Let's look at the first quarter-circle, using the four control points $<1,0>$, $<1,α>$, $<α,1>$, $<1,0>$.

$$ \begin{align} x(t) &= (1-t)^3 + 3 (1-t)^2 t + 3 α (1-t) t^2 \\ y(t) &= 3 α (1-t)^2 t + 3 (1-t) t^2 + t^3 \\ &= x(1-t) \\ k(t) &= \frac{ x' y'' - y' x'' }{ (x'^2 + y'^2)^{3/2} } \\ &= \frac{ -18(2α(t - 1)t + αt^2 - 2(t - 1)t)(2α(t - 1) + αt - 2t + 1) + 18(α(t - 1)^2 + 2α(t - 1)t - 2(t - 1)t)(α(t - 1) + 2αt - 2t + 1) } { 27((α(t - 1)^2 + 2α(t - 1)t - 2(t - 1)t)^2 + (2α(t - 1)t + αt^2 - 2(t - 1)t)^2)^{3/2} } \end{align} $$

Where $k(t)$ is the signed curvature, but since we're going clockwise it'll be positive.

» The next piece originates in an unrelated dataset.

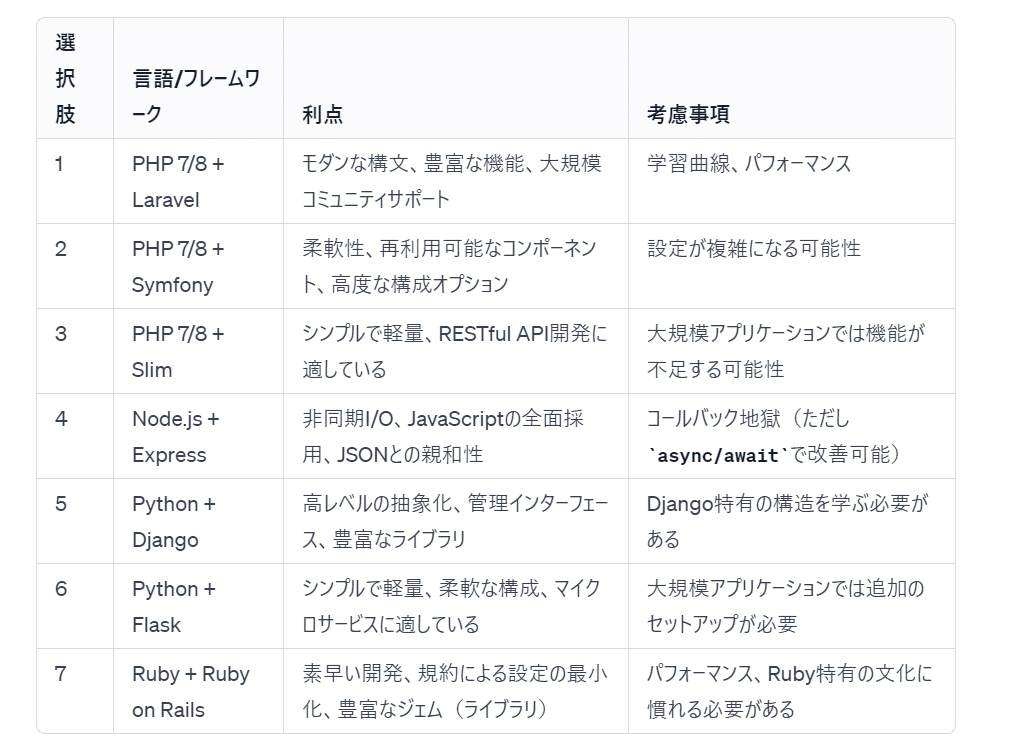The image size is (1015, 747).
Task: Select the 設定が複雑になる可能性 cell
Action: click(x=753, y=249)
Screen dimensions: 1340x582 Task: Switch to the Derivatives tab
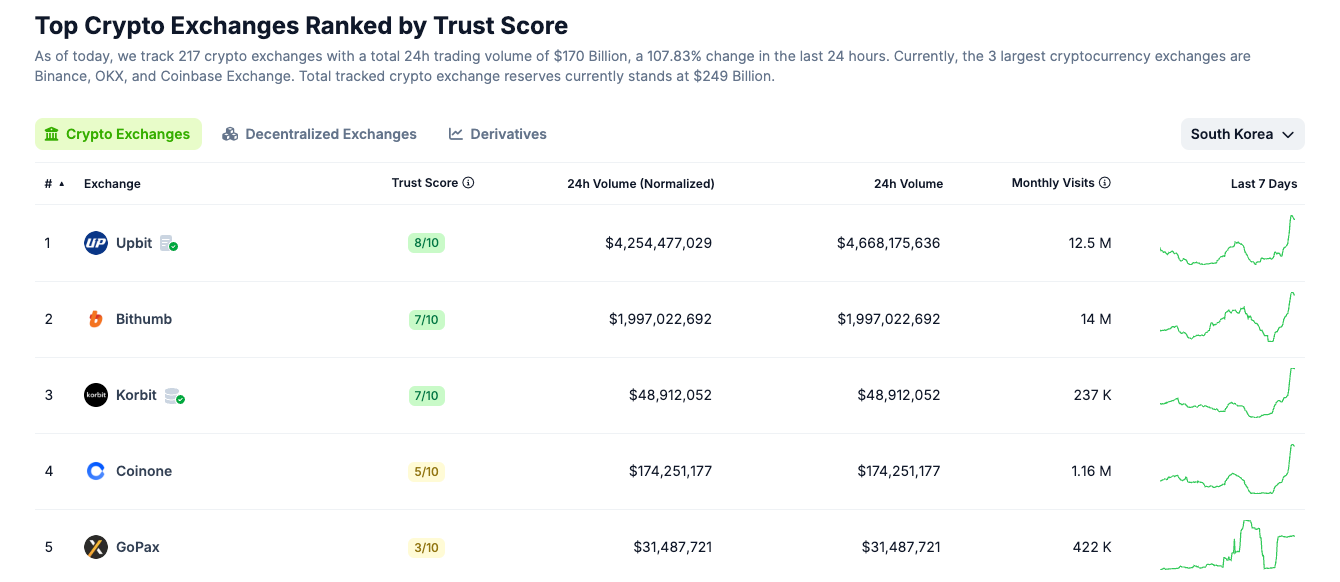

As is usually the case, the curvature expression is horrible, so we need a more tractable way forward.

Thinking about the extreme cases, a lower value of $α$ (like $0.1$) will make the ends turn sharply to get a flat middle while a high value of $α$ (like $1$) will make flat ends thus causing a pointy middle.

Graphing the curvature for a few values of $t$ helps confirm that intuition (source) curvature for various values of t

($t > 1/2$ not included on the chart due to symmetry.)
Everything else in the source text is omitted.